— About this exercise —
Every line from the one with "zeb-consulting.com (313, 2543)" to the end of the data needs to be copied exactly, and no line before it.

— Stored data —

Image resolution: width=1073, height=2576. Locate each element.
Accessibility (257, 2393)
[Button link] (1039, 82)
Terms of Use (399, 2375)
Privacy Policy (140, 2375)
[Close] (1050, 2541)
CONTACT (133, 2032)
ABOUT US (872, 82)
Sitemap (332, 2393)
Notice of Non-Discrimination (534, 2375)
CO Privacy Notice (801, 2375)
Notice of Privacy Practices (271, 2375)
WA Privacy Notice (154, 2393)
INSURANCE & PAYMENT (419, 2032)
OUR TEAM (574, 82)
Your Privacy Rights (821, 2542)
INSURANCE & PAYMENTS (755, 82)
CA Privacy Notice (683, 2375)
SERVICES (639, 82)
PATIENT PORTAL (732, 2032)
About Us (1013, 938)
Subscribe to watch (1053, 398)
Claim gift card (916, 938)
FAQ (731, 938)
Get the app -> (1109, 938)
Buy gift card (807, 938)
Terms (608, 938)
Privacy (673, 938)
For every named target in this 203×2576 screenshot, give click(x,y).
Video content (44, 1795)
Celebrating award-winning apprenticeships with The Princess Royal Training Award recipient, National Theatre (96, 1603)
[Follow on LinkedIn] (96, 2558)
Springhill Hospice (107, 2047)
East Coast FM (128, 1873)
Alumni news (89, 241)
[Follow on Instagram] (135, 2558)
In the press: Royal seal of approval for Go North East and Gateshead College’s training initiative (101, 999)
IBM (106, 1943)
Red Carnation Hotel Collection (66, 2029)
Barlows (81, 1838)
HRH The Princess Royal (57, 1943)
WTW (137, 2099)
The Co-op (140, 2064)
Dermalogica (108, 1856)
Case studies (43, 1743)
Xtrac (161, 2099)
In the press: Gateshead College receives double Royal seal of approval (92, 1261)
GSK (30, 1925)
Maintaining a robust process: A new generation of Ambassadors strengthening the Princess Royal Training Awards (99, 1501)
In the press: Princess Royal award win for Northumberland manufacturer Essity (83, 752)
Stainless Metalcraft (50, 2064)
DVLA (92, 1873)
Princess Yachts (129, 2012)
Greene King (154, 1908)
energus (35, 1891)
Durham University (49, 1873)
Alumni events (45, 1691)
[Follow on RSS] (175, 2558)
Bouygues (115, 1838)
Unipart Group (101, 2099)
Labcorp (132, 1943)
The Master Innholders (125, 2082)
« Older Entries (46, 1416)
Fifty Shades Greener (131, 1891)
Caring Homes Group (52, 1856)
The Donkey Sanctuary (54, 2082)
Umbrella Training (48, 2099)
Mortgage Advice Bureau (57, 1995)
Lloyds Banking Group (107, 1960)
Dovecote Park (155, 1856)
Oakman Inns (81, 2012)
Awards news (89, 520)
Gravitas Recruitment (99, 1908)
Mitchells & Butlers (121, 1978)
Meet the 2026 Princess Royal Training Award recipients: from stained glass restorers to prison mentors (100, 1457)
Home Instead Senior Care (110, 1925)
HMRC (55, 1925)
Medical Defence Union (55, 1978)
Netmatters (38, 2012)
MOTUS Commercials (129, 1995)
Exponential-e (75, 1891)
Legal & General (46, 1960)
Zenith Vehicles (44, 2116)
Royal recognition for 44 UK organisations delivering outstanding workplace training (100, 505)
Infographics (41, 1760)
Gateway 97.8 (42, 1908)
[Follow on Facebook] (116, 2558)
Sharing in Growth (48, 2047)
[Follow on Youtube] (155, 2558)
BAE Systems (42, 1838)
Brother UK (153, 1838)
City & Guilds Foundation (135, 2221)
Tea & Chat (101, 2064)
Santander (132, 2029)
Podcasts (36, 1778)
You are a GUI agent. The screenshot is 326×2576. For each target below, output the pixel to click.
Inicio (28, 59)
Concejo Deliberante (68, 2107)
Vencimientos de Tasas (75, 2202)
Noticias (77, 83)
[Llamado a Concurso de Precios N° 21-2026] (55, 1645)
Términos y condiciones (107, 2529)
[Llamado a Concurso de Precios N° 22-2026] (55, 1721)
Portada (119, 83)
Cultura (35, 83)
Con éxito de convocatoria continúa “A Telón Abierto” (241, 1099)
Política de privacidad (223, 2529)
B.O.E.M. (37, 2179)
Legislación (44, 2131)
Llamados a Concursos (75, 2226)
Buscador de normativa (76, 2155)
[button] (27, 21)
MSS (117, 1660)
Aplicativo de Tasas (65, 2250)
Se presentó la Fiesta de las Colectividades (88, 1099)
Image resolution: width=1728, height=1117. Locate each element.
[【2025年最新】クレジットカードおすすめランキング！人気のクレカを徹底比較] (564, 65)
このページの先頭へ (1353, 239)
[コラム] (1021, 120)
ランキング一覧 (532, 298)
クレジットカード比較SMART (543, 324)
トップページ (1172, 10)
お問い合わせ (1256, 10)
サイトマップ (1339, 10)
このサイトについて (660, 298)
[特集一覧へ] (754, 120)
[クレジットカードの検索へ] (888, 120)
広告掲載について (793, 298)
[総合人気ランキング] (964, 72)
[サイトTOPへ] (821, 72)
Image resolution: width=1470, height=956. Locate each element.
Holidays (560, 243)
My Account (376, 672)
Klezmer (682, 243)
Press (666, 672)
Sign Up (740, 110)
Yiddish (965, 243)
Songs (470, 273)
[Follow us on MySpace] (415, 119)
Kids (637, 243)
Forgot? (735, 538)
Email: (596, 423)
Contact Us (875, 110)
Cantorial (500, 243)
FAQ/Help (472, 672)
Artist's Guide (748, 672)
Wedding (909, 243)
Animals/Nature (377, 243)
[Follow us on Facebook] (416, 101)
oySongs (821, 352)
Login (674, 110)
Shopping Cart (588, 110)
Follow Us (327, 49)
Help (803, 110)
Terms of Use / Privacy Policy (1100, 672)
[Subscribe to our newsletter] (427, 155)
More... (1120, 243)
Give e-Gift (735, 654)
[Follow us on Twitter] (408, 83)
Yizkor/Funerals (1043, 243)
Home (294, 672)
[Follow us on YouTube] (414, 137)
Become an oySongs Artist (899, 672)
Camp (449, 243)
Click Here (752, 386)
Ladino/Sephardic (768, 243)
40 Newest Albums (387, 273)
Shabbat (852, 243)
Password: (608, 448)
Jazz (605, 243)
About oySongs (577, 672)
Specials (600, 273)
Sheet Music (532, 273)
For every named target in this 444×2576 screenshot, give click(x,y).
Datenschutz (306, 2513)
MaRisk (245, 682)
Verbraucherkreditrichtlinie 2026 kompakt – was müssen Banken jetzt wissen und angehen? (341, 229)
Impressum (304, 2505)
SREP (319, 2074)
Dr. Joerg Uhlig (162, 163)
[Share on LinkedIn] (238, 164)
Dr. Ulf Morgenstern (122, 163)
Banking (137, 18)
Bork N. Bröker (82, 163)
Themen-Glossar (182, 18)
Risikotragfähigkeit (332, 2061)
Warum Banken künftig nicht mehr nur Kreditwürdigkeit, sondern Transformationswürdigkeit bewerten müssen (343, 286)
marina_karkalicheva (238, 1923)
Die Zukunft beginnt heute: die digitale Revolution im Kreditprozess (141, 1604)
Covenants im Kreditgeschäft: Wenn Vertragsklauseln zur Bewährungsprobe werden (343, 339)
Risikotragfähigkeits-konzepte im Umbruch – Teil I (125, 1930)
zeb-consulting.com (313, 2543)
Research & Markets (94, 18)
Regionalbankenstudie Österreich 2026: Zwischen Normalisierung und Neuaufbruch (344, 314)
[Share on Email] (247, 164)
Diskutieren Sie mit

— Task answer —
zeb-consulting.com (313, 2543)
Research & Markets (94, 18)
Regionalbankenstudie Österreich 2026: Zwischen Normalisierung und Neuaufbruch (344, 314)
[Share on Email] (247, 164)
Diskutieren Sie mit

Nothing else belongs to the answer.